Monday, May. 30, 1983
High Profile
A narc irks some Vermonters
WANTED: Male, between 22 and 32 years old. Has a penchant for handsome attire, fancy foreign cars, and comes from out of state. He will be looking for isolated property, perhaps even several holdings, and will make the down payment in cash.
Earlier this month, at greater length, the Drug Enforcement Administration began providing Vermont realtors with a so-called drug-trafficker profile. New England DEA Chief Robert Stutman mailed two-page, single-spaced letters asking the state's realtors to "help locate properties that are being utilized to conceal illicit drugs" by flagging the agency when dealing with customers who fit that general description. Stutman said the pusher profile was based on DEA experience. Vermont is located in the middle of the heavily traveled Montreal-Boston smuggling corridor. Says Stutman: "We need all the help we can get."

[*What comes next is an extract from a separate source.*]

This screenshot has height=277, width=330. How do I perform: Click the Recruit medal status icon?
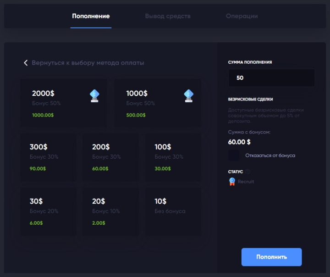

At the time, Stutman regarded his letter as a routine move, but some Vermonters thought otherwise. Said White River Junction Realtor Chas Baker: "Just about anybody who walks through my doors fits at least one of the profile's criteria." An editorial in the Rutland, Vt, Herald sharply criticized the DEA request, using the headline REALTORS AS NARCS. Some residents even complained to the Vermont chapter of the American Civil Liberties Union, whose executive director, Scott Skinner, found that the DEA profile "smacks of Big Brotherism."
Other Vermonters took a more cooperative view. Insisted Paul Poquette, president of the Vermont Board of Realtors, which provided the DEA with its mailing list: "Anybody who can help uncover drug pushers should." Nonetheless, a DEA official conceded, "The approach could have been more subtle."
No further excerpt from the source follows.